» **Passage shown**:
########################################

Turning lawns into meadows can have big benefits for people, wildlife and the climate. Here's why 'meadowscaping' has become the latest gardening craze.

When Sara Weaner Cooper and her husband bought their first home in Pennsylvania, they knew they didn't want a perfectly manicured front lawn like their neighbours. They wanted something that was more than just turf – a flourishing, wild meadow home to diverse species of plants and animals.

It was a bold plan, to be sure, considering it involved overhauling their entire lawn when they were new to the neighbourhood. Thankfully, Weaner Cooper had ideal support for the project – her father is Larry Weaner, a renowned ecological landscape designer (she is now chief executive of the firm he founded). The landscape design style he uses relies predominantly on native plants, she says, aiming to work with how they want to grow rather than forcing them into particular areas.

She grew up with a non-traditional garden curated by her father, which she remembers as a "woodland wonderland" because it was designed to support large trees. Today, it's still heavily wooded and teems with other native plants that prefer a shadier plot (his property gets less light than the Coopers'). Her father didn't plot it out or plant very much, she says, but did "intentionally engage with it", encouraging what it seemed to want to do.

Weaner Cooper had always wanted to focus on native plants in her lawn and do less mowing, so rewilding their front lawn felt like the right move. But the Coopers' lawn is a different animal than her father's. It's in full Sun and consisted of over 1,500 sq m (16,000 sq ft) of turfgrass – narrow-leaved grasses designed to look uniform that had to be dealt with before a meadow could fully take over. Rather than rip everything up and live with a drab, brown lawn for months, they decided to try strategically seeding and planting native plants into the existing turf, hoping it would eventually weed the turf out naturally.

"It's easier in the sense that you don't need to be beating back as many weeds," explains Weaner Cooper. "[The native plants] came in so thickly that [they] outcompeted a lot of the weed pressure that would have been there if we would have just made it brown."

It took about two years, lots of planning, some careful weeding, and some trial and error, but eventually a medley of waist-high native plant species blanketed their vast front lawn.

"Meadowscaping", or turning a traditional lawn into a meadow, is a burgeoning trend experts in the field are noticing, especially among younger generations who tend to be more climate-aware than their predecessors. Compared to lawns, meadows – open landscapes filled with an array of non-woody plants such as tall grasses, flowers and herbs – are less expensive to maintain, require less water and energy and help sequester more CO2. Most importantly, they also encourage biodiversity and they're typically more appealing to pollinators, which are keystone species on which ecosystems depend.

########################################

» **Raw data**:
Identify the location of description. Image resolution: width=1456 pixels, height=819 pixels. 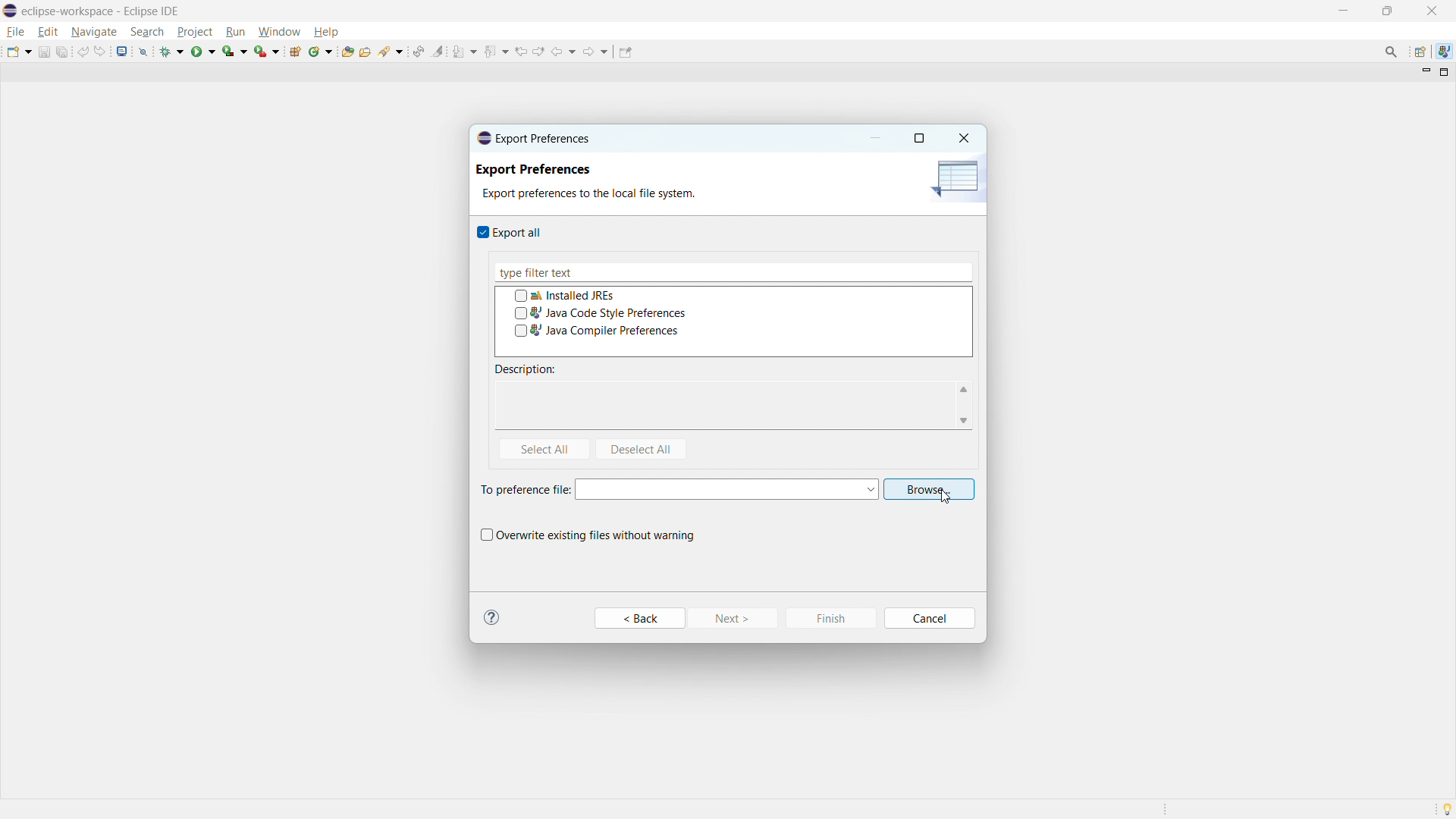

########################################

» **Requirement 1**: In the meadowscaping passage, the sentence beginning "It took about two years" names what the Coopers' meadow conversion required. List each item it names.
» **Requirement 2**: From the meadowscaping passage, copy the text from "It took about" up to and including "which ecosystems depend.", with no changes.
» **Requirement 3**: In the meadowscaping passage, rewrite the paragraph beginning "Weaner Cooper had always wanted" as a short bulleted list that keeps its main facts.

» **Task solution 1**:
- About two years
- Lots of planning
- Some careful weeding
- Some trial and error

» **Task solution 2**:
It took about two years, lots of planning, some careful weeding, and some trial and error, but eventually a medley of waist-high native plant species blanketed their vast front lawn.

"Meadowscaping", or turning a traditional lawn into a meadow, is a burgeoning trend experts in the field are noticing, especially among younger generations who tend to be more climate-aware than their predecessors. Compared to lawns, meadows – open landscapes filled with an array of non-woody plants such as tall grasses, flowers and herbs – are less expensive to maintain, require less water and energy and help sequester more CO2. Most importantly, they also encourage biodiversity and they're typically more appealing to pollinators, which are keystone species on which ecosystems depend.

» **Task solution 3**:
- Weaner Cooper wanted to focus on native plants and do less mowing, so rewilding the front lawn made sense.
- Unlike her father's lawn, the Coopers' lawn is in full Sun.
- It had over 1,500 sq m (16,000 sq ft) of uniform, narrow-leaved turfgrass that had to be dealt with before a meadow could take over.
- The Coopers did not rip the turf out and live with a brown lawn for months. They seeded and planted native plants into the existing turf instead.
- They hoped the native plants would eventually weed out the turf naturally.